[Word and element pointing entries]
## BEGIN
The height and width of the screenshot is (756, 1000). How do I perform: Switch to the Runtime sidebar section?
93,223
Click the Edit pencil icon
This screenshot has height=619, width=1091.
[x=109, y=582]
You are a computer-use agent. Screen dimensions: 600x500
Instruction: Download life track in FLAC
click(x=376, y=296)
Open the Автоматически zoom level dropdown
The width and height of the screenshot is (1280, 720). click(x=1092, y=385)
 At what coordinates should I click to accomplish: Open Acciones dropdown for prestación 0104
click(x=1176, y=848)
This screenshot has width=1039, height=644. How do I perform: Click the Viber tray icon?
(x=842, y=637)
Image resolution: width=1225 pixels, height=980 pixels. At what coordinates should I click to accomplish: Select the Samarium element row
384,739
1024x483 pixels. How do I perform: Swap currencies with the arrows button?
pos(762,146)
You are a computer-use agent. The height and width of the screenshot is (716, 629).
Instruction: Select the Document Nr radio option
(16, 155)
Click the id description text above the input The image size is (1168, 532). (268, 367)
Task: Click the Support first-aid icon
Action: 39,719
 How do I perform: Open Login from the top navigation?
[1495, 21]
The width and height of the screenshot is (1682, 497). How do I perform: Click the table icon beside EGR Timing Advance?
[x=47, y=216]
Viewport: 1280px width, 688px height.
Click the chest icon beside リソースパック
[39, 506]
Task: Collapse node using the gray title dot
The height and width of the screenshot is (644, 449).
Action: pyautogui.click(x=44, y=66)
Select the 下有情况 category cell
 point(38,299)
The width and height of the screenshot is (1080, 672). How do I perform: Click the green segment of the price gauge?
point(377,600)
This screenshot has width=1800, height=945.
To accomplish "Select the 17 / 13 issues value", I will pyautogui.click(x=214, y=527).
## END
*Task objective:*
Recast the data above as a numbered list, beginning with the line containing "You are a computer-use agent. Screen" and continuing through the line containing "The width and height of the screenshot is (1280, 720).", both included. Omit any blank lines.

*Task solution:*
1. You are a computer-use agent. Screen dimensions: 600x500
2. Instruction: Download life track in FLAC
3. click(x=376, y=296)
4. Open the Автоматически zoom level dropdown
5. The width and height of the screenshot is (1280, 720). click(x=1092, y=385)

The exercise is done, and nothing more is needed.